TASK DIRECTIONS
Stop after the line with "février 2021 (399, 1874)"; until then, please copy every line of the records word for word from the first.

☆ ☆ ☆ ☆

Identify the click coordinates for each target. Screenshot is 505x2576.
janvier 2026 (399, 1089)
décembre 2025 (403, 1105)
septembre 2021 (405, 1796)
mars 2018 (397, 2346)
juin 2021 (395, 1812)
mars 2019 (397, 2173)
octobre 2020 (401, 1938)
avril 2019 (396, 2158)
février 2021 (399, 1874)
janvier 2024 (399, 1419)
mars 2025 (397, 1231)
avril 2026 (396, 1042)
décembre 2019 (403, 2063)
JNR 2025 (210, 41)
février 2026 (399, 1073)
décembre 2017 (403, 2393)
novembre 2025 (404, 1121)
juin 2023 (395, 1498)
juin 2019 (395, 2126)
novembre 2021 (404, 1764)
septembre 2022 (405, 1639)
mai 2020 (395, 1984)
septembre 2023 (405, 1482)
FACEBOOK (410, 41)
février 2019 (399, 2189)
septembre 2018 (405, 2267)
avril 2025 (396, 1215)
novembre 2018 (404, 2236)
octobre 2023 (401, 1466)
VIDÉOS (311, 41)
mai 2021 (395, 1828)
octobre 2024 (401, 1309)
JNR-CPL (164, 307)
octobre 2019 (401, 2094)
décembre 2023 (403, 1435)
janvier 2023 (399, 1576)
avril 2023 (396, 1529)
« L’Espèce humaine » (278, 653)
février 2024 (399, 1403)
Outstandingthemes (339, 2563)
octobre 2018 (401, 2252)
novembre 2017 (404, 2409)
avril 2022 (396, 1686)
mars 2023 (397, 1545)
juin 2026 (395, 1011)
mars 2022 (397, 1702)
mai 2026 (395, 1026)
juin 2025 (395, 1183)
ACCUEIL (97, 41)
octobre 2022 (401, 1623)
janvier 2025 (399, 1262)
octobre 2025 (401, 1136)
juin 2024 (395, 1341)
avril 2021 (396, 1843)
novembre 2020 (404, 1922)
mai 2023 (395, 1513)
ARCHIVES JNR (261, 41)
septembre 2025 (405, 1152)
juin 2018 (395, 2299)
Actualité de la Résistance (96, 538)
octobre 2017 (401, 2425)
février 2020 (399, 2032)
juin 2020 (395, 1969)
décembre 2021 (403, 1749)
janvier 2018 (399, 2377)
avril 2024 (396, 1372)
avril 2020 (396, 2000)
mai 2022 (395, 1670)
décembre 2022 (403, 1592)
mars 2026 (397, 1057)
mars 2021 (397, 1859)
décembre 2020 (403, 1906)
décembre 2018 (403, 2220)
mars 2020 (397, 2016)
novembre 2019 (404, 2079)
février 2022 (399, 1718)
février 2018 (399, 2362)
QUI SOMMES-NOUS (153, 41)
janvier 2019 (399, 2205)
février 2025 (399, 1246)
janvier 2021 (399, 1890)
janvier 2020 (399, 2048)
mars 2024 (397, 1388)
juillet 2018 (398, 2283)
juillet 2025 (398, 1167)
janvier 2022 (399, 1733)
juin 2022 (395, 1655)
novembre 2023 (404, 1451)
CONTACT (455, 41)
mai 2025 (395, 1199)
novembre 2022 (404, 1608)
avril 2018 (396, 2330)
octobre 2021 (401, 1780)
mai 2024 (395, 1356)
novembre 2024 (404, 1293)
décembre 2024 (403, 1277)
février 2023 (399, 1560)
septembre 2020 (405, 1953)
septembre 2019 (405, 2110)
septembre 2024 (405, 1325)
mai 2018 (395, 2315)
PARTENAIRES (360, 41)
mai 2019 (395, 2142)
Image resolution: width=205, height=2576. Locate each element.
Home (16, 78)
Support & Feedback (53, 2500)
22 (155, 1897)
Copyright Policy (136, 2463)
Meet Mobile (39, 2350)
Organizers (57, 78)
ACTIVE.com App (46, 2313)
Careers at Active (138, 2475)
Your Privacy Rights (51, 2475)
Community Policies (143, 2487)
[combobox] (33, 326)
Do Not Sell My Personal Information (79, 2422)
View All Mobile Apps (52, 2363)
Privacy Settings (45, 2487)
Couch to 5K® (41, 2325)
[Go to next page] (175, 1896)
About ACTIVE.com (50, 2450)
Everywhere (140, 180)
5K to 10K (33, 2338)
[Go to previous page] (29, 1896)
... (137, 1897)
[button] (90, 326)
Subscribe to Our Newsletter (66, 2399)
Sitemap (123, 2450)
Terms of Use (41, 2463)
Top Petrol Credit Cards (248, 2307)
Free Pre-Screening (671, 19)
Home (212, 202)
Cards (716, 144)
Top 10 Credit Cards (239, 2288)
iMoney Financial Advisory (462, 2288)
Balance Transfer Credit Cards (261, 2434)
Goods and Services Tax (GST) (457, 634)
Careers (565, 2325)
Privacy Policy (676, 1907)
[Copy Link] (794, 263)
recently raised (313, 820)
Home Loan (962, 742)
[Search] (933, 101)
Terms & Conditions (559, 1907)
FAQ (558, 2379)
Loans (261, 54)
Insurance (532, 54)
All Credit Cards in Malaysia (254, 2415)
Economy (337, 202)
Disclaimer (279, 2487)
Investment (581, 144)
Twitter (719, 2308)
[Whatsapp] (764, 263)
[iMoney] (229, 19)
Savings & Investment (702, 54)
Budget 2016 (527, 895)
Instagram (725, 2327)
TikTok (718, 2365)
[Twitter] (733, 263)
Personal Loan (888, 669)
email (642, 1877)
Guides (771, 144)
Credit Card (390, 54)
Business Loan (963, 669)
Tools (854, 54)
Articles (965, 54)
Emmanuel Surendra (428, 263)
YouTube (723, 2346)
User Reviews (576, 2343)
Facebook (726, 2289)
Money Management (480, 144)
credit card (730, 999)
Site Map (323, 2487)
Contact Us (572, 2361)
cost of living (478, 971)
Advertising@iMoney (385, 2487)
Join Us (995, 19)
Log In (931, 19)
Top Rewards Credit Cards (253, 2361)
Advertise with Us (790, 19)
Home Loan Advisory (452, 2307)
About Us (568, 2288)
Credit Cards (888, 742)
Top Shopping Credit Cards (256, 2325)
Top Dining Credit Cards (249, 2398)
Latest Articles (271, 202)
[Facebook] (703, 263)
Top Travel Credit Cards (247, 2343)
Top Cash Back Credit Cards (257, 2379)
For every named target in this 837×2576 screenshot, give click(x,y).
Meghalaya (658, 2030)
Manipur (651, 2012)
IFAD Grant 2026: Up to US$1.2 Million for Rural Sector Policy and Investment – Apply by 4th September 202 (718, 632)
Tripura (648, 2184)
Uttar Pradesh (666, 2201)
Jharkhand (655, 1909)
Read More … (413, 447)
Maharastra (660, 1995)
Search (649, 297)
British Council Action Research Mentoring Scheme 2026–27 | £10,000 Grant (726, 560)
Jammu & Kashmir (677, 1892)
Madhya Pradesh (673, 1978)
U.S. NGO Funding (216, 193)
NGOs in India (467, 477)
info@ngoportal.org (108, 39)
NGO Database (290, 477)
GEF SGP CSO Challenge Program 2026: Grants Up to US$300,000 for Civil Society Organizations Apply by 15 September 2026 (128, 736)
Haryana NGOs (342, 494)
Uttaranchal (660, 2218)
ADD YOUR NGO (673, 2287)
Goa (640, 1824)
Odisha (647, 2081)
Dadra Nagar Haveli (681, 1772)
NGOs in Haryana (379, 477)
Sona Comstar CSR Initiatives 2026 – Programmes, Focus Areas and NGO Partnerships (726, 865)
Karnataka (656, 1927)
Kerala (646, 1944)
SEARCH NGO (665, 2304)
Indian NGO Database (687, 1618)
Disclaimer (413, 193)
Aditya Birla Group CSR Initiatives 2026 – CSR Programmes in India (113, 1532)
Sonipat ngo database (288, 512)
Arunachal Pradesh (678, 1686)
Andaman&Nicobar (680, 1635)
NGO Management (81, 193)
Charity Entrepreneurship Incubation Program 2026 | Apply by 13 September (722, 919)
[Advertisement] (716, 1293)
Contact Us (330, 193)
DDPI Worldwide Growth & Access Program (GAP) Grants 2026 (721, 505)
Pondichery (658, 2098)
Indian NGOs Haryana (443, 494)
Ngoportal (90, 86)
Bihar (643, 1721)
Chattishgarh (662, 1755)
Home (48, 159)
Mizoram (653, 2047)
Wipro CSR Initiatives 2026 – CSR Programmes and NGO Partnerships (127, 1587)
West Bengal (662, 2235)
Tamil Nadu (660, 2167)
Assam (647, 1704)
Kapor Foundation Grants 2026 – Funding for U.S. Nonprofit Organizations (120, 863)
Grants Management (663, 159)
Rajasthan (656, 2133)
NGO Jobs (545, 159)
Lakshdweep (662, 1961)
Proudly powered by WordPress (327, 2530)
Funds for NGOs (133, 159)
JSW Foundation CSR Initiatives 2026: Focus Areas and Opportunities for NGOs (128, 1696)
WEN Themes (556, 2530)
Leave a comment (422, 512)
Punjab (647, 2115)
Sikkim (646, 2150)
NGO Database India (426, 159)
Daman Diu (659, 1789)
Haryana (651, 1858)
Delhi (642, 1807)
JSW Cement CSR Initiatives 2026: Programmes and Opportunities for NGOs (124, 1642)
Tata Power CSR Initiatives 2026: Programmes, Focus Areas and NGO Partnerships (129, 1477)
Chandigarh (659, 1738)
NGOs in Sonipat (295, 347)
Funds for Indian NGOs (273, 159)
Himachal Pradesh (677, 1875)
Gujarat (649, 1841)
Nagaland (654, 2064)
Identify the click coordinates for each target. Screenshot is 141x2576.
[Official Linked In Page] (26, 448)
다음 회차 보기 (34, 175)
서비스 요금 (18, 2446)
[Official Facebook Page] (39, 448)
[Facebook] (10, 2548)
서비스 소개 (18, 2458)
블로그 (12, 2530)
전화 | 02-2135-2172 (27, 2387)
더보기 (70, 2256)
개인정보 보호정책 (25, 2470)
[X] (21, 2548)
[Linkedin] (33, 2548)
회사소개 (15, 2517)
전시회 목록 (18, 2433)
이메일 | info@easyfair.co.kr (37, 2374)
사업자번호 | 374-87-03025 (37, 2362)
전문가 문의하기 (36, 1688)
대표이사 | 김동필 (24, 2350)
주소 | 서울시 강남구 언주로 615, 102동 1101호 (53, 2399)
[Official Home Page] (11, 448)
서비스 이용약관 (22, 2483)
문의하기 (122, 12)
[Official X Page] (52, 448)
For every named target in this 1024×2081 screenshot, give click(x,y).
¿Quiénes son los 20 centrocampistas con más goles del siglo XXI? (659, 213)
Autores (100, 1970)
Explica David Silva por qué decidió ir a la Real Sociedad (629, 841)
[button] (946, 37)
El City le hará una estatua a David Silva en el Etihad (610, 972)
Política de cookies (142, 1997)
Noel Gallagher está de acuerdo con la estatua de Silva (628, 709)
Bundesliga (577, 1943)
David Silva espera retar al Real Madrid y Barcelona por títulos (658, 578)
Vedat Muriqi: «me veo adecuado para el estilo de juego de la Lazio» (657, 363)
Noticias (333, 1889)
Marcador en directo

☆ ☆ ☆ ☆

OUTPUT
Identify the click coordinates for each target. Screenshot is 505x2576.
janvier 2026 (399, 1089)
décembre 2025 (403, 1105)
septembre 2021 (405, 1796)
mars 2018 (397, 2346)
juin 2021 (395, 1812)
mars 2019 (397, 2173)
octobre 2020 (401, 1938)
avril 2019 (396, 2158)
février 2021 (399, 1874)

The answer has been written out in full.